YOUR GOAL:
Reproduce word for word, from the entries below, the line with "Click the Oracle", the line with "has width=1823, height=1025.", and every line between them, and nothing more.

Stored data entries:
:::::

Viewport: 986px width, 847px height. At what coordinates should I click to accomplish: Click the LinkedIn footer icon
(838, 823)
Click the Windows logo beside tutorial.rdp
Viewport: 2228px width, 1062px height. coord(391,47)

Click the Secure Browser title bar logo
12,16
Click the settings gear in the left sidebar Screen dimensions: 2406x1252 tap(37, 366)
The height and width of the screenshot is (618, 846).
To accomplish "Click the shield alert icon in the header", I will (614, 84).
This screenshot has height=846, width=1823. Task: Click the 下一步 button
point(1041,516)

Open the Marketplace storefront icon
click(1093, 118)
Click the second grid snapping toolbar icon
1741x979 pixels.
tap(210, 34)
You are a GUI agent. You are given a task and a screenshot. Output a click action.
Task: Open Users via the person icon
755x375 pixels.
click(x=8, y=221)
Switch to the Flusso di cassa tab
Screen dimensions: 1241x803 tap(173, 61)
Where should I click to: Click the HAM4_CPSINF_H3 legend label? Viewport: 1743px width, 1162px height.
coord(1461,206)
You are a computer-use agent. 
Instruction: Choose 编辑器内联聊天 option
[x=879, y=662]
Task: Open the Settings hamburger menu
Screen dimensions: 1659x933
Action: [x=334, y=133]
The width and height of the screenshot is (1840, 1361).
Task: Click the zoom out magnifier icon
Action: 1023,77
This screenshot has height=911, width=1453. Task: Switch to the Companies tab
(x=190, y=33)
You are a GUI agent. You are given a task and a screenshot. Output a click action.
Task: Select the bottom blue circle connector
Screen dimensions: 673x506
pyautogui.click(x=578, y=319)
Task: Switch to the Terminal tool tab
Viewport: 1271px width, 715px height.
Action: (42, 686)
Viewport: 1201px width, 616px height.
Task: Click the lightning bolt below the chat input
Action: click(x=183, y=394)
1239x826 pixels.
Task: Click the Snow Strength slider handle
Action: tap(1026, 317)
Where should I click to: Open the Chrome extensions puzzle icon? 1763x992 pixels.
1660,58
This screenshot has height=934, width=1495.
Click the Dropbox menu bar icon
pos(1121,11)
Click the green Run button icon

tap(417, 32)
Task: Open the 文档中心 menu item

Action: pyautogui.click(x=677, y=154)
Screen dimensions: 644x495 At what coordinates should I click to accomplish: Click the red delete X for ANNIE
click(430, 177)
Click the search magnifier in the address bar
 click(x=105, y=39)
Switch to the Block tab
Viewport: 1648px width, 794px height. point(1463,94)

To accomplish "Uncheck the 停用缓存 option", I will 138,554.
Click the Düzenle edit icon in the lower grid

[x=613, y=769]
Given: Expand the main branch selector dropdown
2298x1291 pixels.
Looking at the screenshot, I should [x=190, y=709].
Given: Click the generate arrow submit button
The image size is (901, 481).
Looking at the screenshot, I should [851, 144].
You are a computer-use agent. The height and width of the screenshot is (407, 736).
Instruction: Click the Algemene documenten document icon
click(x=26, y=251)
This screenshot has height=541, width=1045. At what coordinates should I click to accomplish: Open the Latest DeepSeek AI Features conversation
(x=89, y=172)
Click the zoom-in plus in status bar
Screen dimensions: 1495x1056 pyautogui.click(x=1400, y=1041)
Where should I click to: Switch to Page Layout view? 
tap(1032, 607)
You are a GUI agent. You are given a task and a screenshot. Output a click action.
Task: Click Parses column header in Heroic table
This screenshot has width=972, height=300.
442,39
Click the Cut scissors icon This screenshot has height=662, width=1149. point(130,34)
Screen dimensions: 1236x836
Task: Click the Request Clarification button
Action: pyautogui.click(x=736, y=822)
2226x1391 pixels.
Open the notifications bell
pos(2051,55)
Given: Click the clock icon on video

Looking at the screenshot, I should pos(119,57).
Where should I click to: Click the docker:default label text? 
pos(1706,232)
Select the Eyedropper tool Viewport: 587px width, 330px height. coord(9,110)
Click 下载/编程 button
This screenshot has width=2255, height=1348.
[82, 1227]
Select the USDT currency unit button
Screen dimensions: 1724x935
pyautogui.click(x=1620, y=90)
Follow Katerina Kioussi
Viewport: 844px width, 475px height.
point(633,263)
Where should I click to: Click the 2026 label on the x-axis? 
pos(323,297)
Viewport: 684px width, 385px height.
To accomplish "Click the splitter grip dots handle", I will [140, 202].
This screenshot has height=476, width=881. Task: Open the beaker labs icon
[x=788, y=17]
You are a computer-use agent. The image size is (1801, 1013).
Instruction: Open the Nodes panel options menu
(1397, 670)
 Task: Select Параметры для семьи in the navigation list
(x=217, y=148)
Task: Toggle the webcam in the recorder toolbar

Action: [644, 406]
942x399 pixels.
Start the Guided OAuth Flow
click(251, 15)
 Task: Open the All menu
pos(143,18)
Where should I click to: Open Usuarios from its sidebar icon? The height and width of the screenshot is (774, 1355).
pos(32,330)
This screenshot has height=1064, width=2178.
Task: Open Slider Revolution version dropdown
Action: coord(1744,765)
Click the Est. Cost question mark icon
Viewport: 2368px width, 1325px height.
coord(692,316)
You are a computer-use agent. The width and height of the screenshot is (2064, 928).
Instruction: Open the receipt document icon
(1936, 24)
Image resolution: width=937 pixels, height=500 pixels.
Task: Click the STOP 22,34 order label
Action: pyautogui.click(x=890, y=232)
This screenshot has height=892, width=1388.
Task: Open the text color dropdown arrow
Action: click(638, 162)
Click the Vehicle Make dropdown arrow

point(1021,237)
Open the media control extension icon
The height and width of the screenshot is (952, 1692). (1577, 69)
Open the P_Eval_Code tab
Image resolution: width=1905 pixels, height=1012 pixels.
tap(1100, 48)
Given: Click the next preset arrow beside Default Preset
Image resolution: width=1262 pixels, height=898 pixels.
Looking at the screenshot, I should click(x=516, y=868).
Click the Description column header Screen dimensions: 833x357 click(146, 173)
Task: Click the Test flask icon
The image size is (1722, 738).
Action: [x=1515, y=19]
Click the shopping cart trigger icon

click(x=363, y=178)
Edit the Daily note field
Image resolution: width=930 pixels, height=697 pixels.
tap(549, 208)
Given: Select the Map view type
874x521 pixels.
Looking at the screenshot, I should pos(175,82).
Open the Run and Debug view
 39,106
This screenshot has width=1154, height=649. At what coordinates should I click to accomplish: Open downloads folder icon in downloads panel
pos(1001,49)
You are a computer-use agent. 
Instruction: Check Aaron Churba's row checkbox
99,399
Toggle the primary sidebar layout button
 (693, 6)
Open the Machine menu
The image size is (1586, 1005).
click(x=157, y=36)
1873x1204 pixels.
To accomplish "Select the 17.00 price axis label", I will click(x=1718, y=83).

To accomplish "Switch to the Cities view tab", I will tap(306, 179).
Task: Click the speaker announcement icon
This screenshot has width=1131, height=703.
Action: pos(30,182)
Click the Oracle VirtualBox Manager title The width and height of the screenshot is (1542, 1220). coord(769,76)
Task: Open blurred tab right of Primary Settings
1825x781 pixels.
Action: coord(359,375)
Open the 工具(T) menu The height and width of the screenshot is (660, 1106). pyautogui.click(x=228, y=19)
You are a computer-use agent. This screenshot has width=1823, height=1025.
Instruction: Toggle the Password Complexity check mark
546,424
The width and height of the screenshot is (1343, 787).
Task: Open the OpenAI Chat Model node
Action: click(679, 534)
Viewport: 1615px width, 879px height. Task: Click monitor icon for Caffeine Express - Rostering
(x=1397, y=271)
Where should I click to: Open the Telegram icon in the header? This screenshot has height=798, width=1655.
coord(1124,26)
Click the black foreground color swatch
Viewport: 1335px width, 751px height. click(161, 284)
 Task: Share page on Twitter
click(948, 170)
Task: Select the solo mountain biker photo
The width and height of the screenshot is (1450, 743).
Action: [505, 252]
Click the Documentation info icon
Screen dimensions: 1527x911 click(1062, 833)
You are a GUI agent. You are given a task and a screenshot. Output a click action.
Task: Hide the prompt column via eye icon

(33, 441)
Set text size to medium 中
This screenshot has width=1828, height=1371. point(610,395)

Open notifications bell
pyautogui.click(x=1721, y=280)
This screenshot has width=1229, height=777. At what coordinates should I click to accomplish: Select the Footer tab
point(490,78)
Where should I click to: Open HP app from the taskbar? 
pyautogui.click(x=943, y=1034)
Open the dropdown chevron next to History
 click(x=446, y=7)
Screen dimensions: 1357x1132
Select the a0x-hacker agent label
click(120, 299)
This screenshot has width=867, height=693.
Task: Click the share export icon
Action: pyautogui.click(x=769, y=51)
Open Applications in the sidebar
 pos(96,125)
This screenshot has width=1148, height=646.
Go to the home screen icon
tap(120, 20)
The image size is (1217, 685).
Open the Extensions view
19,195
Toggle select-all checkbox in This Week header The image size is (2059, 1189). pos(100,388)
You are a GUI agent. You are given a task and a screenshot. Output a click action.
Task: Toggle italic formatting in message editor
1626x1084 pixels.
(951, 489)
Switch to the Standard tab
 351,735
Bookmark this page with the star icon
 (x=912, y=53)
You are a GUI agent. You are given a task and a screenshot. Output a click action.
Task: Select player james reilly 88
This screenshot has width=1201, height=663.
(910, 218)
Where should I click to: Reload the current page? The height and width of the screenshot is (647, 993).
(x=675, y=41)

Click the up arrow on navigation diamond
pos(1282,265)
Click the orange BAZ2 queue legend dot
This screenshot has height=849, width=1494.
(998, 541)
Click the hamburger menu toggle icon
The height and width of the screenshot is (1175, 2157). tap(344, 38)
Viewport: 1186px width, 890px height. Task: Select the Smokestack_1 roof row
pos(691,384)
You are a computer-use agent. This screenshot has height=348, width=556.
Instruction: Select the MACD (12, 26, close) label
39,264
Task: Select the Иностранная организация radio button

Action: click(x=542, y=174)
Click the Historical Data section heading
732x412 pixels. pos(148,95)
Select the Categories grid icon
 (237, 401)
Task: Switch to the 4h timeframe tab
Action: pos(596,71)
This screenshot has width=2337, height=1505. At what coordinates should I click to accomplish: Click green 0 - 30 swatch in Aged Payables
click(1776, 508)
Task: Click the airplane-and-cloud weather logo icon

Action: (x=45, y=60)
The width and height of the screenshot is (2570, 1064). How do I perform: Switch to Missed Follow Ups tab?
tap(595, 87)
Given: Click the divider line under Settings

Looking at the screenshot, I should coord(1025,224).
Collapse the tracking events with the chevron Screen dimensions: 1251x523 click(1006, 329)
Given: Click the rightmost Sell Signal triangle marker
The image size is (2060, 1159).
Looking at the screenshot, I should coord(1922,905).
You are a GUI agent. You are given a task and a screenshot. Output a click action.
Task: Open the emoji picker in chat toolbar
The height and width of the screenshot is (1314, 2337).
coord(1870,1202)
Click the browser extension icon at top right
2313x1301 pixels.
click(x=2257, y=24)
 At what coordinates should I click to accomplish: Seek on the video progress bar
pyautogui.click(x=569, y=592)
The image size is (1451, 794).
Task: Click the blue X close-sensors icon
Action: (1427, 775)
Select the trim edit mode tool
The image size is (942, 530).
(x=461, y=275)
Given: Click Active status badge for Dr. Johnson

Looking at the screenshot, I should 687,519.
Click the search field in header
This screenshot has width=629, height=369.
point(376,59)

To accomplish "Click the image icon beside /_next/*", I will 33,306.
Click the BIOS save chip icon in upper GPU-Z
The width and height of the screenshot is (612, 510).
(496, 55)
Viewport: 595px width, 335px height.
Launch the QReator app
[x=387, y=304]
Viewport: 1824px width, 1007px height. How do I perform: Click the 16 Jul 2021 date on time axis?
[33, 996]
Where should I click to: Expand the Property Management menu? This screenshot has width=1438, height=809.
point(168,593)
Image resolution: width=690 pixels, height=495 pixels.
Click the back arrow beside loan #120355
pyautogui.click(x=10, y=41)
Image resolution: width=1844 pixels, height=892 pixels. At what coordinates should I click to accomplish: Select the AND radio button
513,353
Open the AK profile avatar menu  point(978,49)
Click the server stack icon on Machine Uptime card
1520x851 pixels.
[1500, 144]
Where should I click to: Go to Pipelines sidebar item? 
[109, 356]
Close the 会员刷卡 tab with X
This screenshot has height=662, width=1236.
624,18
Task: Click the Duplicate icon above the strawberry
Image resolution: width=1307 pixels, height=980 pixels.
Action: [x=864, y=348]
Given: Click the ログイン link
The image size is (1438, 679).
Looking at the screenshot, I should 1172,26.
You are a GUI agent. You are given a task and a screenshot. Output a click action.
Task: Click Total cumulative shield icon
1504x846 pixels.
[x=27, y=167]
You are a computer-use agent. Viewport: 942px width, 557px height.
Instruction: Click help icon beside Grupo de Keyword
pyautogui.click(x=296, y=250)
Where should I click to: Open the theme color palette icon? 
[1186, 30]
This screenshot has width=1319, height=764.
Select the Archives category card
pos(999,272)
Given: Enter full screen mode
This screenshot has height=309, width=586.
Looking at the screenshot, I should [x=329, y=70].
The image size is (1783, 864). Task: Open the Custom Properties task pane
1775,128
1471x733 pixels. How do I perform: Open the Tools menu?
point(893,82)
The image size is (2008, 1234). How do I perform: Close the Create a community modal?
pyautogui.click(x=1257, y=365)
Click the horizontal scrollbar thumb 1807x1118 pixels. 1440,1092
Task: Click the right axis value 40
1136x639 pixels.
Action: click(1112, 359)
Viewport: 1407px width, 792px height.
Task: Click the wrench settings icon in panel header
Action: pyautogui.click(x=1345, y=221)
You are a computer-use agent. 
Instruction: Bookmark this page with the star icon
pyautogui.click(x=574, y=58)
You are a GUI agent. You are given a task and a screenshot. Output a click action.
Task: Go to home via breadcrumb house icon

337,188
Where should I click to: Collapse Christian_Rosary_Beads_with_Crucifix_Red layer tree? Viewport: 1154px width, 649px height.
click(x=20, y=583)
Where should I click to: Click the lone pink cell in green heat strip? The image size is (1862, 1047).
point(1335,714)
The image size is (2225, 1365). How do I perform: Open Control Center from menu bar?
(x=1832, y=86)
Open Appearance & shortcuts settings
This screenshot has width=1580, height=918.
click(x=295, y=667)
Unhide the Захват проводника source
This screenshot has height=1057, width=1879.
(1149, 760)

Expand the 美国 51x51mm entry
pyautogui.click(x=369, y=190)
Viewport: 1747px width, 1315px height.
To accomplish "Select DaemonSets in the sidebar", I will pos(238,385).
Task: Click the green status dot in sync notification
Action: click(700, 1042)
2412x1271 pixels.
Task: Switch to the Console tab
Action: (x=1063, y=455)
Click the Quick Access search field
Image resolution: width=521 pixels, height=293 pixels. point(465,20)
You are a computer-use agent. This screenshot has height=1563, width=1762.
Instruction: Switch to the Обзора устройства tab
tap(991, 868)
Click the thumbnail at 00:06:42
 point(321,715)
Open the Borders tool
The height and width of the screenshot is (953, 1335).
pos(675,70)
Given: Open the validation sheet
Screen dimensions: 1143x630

:::::

WRITTEN SOLUTION:
Click the Oracle VirtualBox Manager title The width and height of the screenshot is (1542, 1220). coord(769,76)
Task: Open blurred tab right of Primary Settings
1825x781 pixels.
Action: coord(359,375)
Open the 工具(T) menu The height and width of the screenshot is (660, 1106). pyautogui.click(x=228, y=19)
You are a computer-use agent. This screenshot has width=1823, height=1025.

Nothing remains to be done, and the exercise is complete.